Making a sample dictionary, roughly 11k Dutch words:
library(rvest)
library(stringi)
l <- list(
c("Natuurlijk we kunnen niet anders"),
c("wil jij honderden kinderen de"),
c("van alle geestelijke leiders is")
)
dutch <- read_html("https://cooljugator.com/nl/list/all") %>%
html_elements("a") %>%
html_attr("href") %>%
stri_extract_all_words(simplify = TRUE) %>%
.[,2] %>%
stri_remove_empty() %>%
.[7:length(.)]
lapply speed diminishes if the list grows, use vapply
or a loop that writes to a correctly initialized vector instead. Further, Base R %in%
can be optimized, as is done in the fastmatch
package.
library(fastmatch)
f <- function(data, dictionary) {
vapply(data, \(x){
sum(fmatch(
strsplit(x, " ", fixed = TRUE)[[1]],
dictionary, nomatch = 0L) > 0L
)
}, 1L)
}
f(l, dutch)
#> [1] 1 2 0
After an optimization, a customary benchmark:
library(data.table)
tw_copy = data.table(
author=c("a","b","c"),
text = c("Natuurlijk we kunnen niet anders",
"wil jij honderden kinderen de",
"van alle geestelijke leiders is")
)
bench::mark(
x = f(l, dutch),
y = {
tw_copy[, token:=list(strsplit(text," "))]

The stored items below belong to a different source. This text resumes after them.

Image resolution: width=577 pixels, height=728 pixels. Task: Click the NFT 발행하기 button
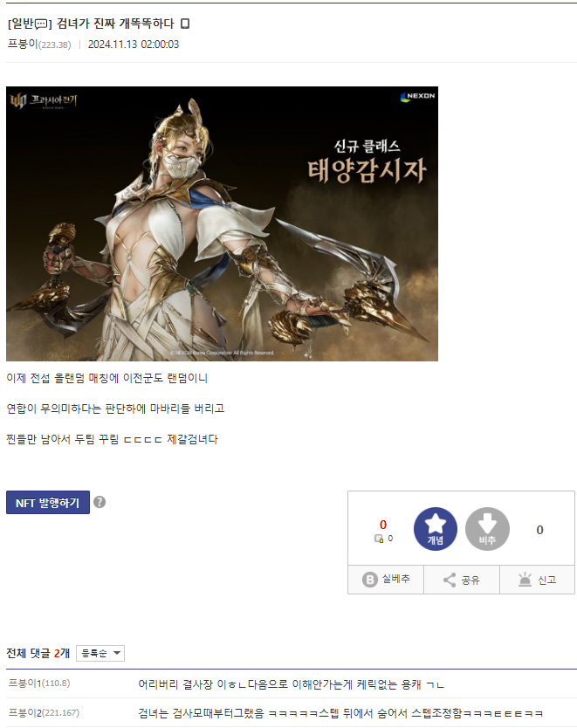click(48, 503)
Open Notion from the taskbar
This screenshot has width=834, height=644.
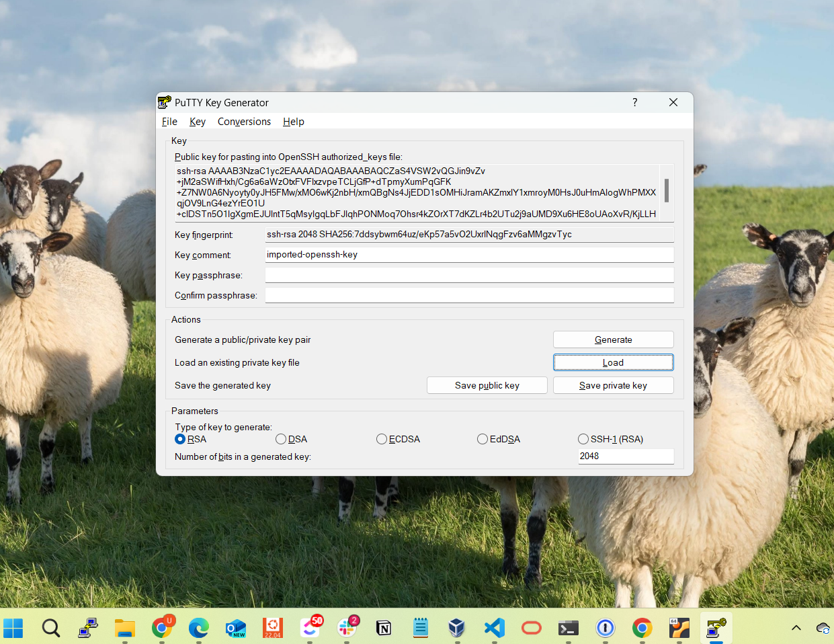383,628
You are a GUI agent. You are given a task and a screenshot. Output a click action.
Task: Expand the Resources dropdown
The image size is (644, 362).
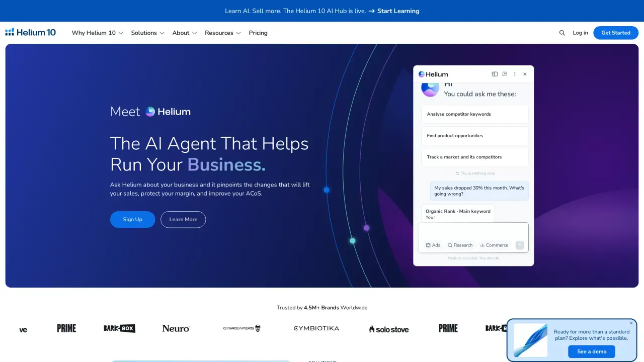[x=222, y=33]
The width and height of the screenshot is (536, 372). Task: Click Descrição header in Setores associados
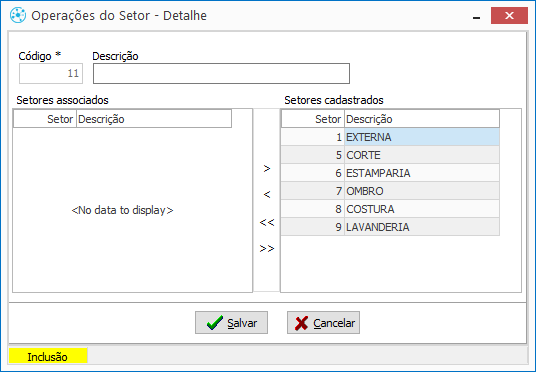pos(154,119)
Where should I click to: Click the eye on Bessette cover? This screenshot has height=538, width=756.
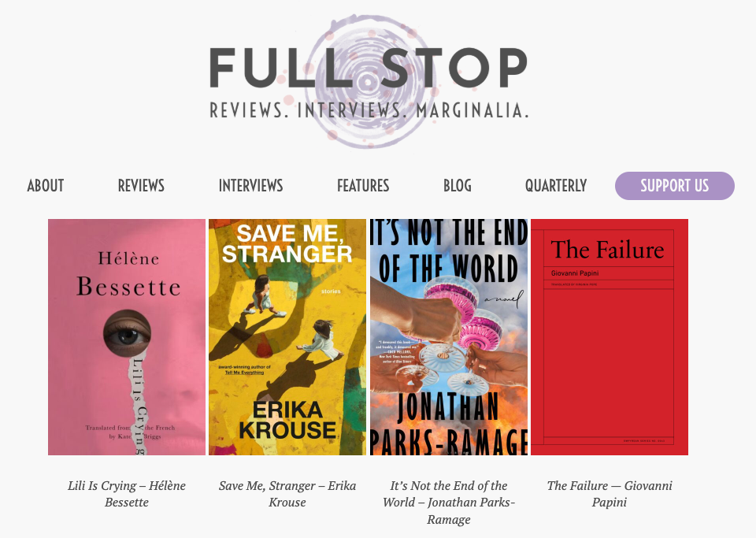pyautogui.click(x=128, y=334)
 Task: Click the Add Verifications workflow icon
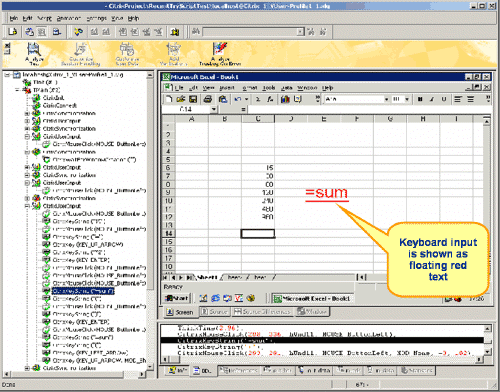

tw_copy[, num_dutch_words:=sum(token[[1]] %in% dutch), by=1:nrow(tw_copy)]
}, check = F
)[c(1,3,5,7,9)]
expression median mem_alloc n_itr total_time
<bch:expr> <dbl> <bch:byt> <int> <dbl>
1 x 0.0141 0B 9999 168.
2 y 3.65 706KB 127 459.
Note that the output is not the same, so the benchmark is just an indication, actual result will depend on your input and desired output. Other optimizations could be done to the data structure, for example removing stopwords prior to looping through dictionary that contains verbs.
For optimization it is useful to go through a checklist.
- Is there a vectorized approach?
- Is my data structure suitable for the task?
- Is my loop properly initializing vectors?
If the speed is still slow, other approaches can be considered.